_What this task involves_
Return all lines from the entries below in which the word "agent" is present.

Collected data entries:
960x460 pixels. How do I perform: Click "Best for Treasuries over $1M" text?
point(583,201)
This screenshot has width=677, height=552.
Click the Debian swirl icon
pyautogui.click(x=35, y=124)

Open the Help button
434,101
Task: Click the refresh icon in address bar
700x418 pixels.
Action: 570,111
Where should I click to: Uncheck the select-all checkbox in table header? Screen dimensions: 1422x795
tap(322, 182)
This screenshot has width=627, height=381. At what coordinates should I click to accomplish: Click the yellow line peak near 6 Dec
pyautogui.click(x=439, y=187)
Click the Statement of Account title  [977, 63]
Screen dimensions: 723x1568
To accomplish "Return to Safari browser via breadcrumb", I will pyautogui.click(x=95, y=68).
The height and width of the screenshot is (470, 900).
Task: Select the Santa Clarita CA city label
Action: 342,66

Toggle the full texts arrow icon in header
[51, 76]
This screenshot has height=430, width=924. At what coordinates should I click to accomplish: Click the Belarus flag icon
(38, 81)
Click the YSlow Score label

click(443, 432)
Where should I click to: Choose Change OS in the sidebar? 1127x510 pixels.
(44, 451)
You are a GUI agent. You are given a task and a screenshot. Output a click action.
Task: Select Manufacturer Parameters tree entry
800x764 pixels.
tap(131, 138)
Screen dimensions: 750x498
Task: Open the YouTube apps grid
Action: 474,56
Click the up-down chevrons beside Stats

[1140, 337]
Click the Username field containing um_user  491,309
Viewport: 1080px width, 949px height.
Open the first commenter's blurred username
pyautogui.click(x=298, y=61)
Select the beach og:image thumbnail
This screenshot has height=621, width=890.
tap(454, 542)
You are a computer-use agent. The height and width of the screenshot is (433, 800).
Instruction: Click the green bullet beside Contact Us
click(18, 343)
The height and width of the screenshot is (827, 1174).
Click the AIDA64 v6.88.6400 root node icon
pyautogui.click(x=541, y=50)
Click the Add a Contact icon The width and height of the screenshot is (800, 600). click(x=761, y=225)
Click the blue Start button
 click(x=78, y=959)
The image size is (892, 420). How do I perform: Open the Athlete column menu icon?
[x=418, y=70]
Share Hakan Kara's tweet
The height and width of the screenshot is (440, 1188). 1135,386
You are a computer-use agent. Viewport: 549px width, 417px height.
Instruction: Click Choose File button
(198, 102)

_Task result_
You are a GUI agent. You are given a task and a screenshot. Output a click action.
You are a computer-use agent. The height and width of the screenshot is (433, 800).
You are a computer-use agent. Viewport: 549px width, 417px height.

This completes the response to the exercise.